#### Source extract

Parents often describe these common concerns and say, “it’s just not getting any better.”
The following behaviors may indicate your child is struggling with a health condition that requires professional attention, proper evaluation, and a coordinated plan of treatment and supports. Too often, children and youth are labeled as “difficult” or “defiant” and parents are judged to be “too loose” or not providing the right amount of “discipline.” What we know is that with a lot of mental, emotional, developmental and other health conditions, the symptoms are expressed in behaviors that seem to be out-of-control or just not getting any better. If we can look at these behaviors as communication, we can start shifting the dynamics and attitudes that undermine a healing and safe space for families to get the help they need.
There is no shame in needing help. Mental health is an integral part of the health of our bodies, it just originates in our brains and our minds. Your child may or may not meet criteria for a formal mental health “diagnosis” – either way, the struggles you’re seeing that aren’t alleviating with time are invitations for you to seek help from someone who knows how to sort through what’s going on.
If the behaviors below sound familiar to you and you are having a difficult time getting doctors or teachers to take your concerns seriously, DIY Advocacy Center may help you advocate for more responsive care.

########
#### Record excerpts

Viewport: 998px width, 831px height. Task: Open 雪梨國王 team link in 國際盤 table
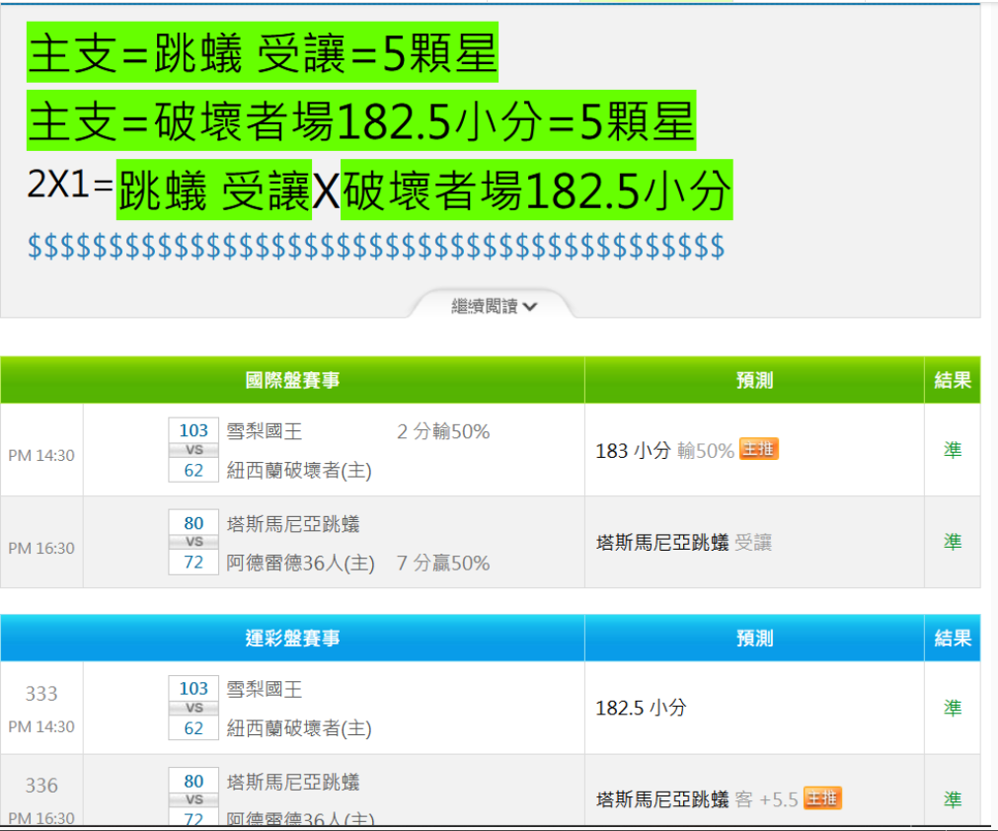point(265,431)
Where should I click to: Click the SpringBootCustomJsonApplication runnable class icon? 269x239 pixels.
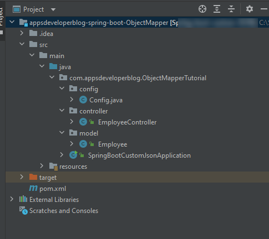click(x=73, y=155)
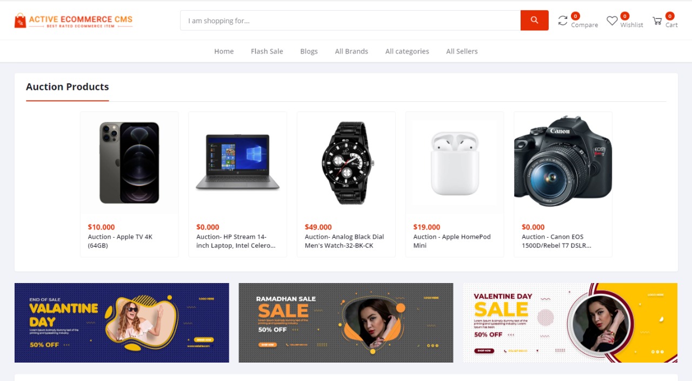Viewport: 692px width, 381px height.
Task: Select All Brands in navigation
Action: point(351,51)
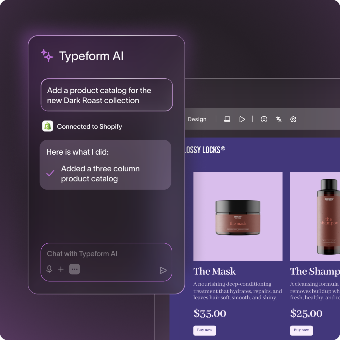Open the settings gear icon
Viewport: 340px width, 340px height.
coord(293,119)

########
#### Record excerpts

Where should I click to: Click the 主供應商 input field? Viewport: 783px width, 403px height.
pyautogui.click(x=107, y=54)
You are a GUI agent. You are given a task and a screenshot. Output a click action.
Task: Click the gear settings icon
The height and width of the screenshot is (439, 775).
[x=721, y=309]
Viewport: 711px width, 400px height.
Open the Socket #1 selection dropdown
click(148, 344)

########

**Work to complete**
(A) Reproduce the section of the passage on children's struggling behaviors that opens with the words containing "There is no" and closes with "what’s going on.".
(B) Continue the passage on children's struggling behaviors and mental health from the point where it stops.

**Responses to the exercise**
(A)
There is no shame in needing help. Mental health is an integral part of the health of our bodies, it just originates in our brains and our minds. Your child may or may not meet criteria for a formal mental health “diagnosis” – either way, the struggles you’re seeing that aren’t alleviating with time are invitations for you to seek help from someone who knows how to sort through what’s going on.

(B)
- Refusing to go to school
- Excessive sleeping
- Cutting or other self-harm
- Complaints of people hating her; doesn’t have friends
- Rarely smiles or laughs anymore
- Says he doesn’t want to be here anymore.
- Extreme struggles with school work; failing classes
- A sudden change in peer group
- Alcohol or drug use
- Won’t shower or take care of basic hygiene
- Angry or abusive reactions when being asked to help around the house
- Talks about self as worthless or a failure
- Describes self as a burden to others
- Frequent battling with family members
- Loss of interest in activities that she used to love doing
- Isolating and not wanting to talk or join others in activities
LEARN ABOUT MENTAL HEALTH
Mental health is defined as a state of well-being in which an individual realizes his or her own potential, can cope with the normal stresses of life, can work productively and fruitfully, and is able to make a contribution to her or his community.
Symptoms of a mental health condition are often expressed in behaviors that, to many may seem within one’s control with willpower or awareness alone. This is not often the case. Treatment and coping strategies, along with the support of our family and friends can help people with a mental health condition live fulfilling lives, just like everyone else.